Generative AI Advertising as a Problem of Trustworthy Commercial Intervention

Major deployed generative AI advertising systems preserve a visible boundary between commercial content and AI-generated responses. Yet empirical research shows that ads woven directly into large language model (LLM) outputs often go undetected by users. We argue that generative AI fundamentally changes advertising: rather than placing products into discrete slots, it enables interventions on the generative process itself, which induce commercial influence through less observable channels. This reframes generative AI advertising as a problem of trustworthy intervention rather than content placement. We introduce a taxonomy organized by influence tier, corresponding to interventions on progressively more latent variables: product mentions, information framing, behavioral redirection, and long-term preference shaping; and show how these tiers instantiate across modalities and system architectures, including retrieval-augmented generation and agentic pipelines where upstream decisions can sharply constrain downstream outcomes.
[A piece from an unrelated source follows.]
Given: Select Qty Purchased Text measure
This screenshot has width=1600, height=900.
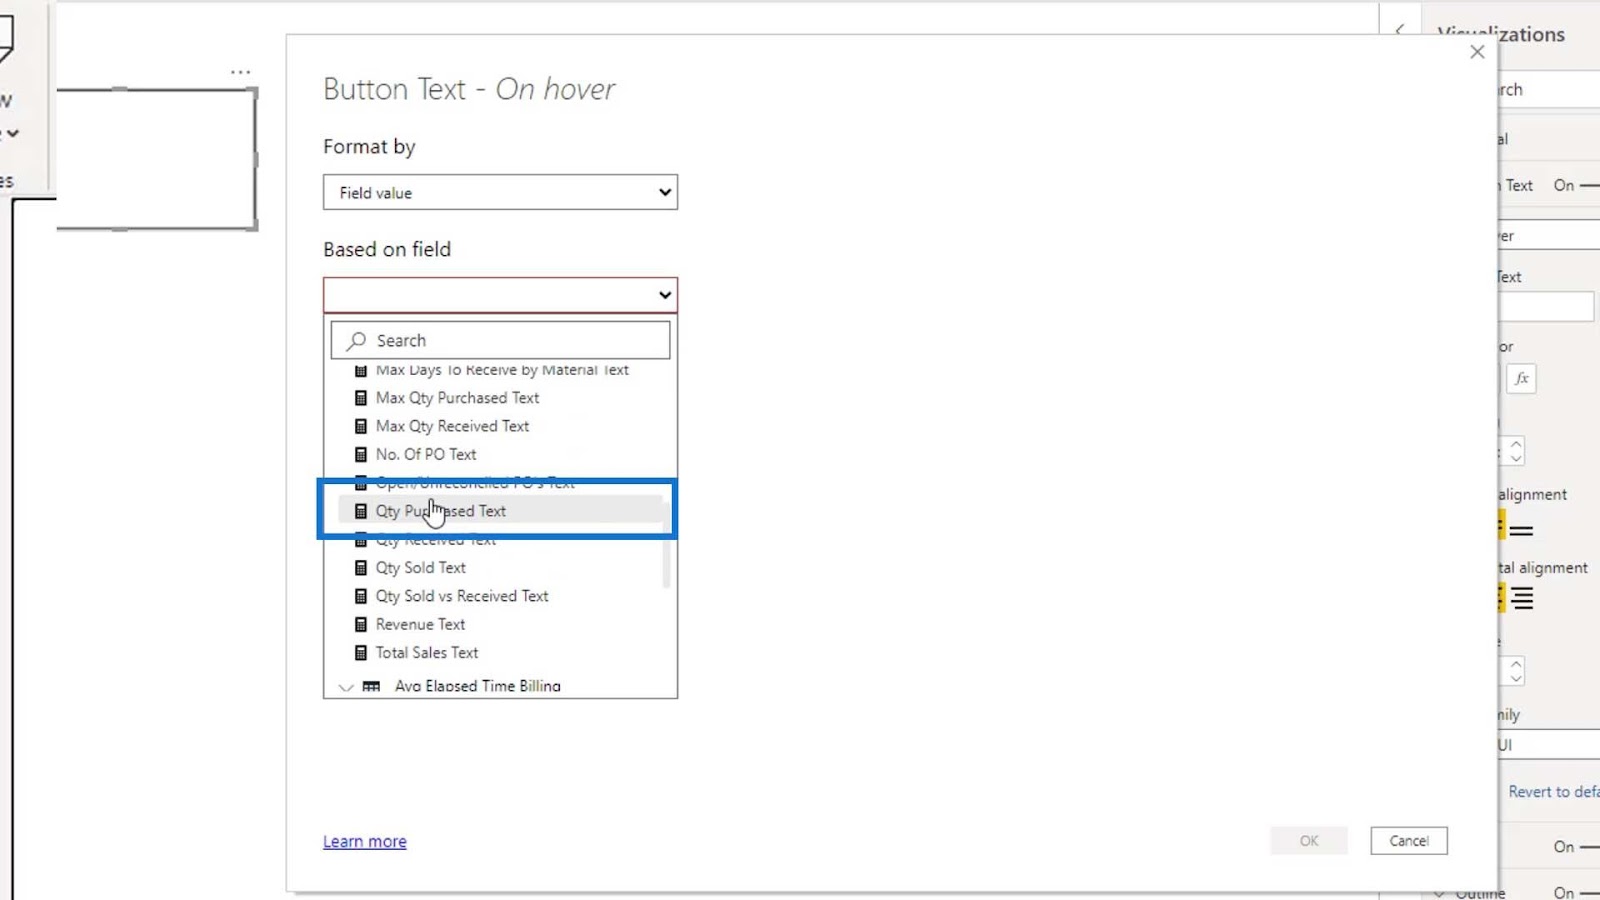Looking at the screenshot, I should (441, 511).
Both major deployed systems and designed mechanisms concentrate on the most observable and easiest-to-govern tier, while the forms of commercial influence most consequential for user autonomy remain poorly understood and lack frameworks for detection, measurement, or disclosure. The central challenge is whether commercial influence in generative systems can be made trustworthy, i.e., attributable, measurable, contestable, and aligned with user welfare.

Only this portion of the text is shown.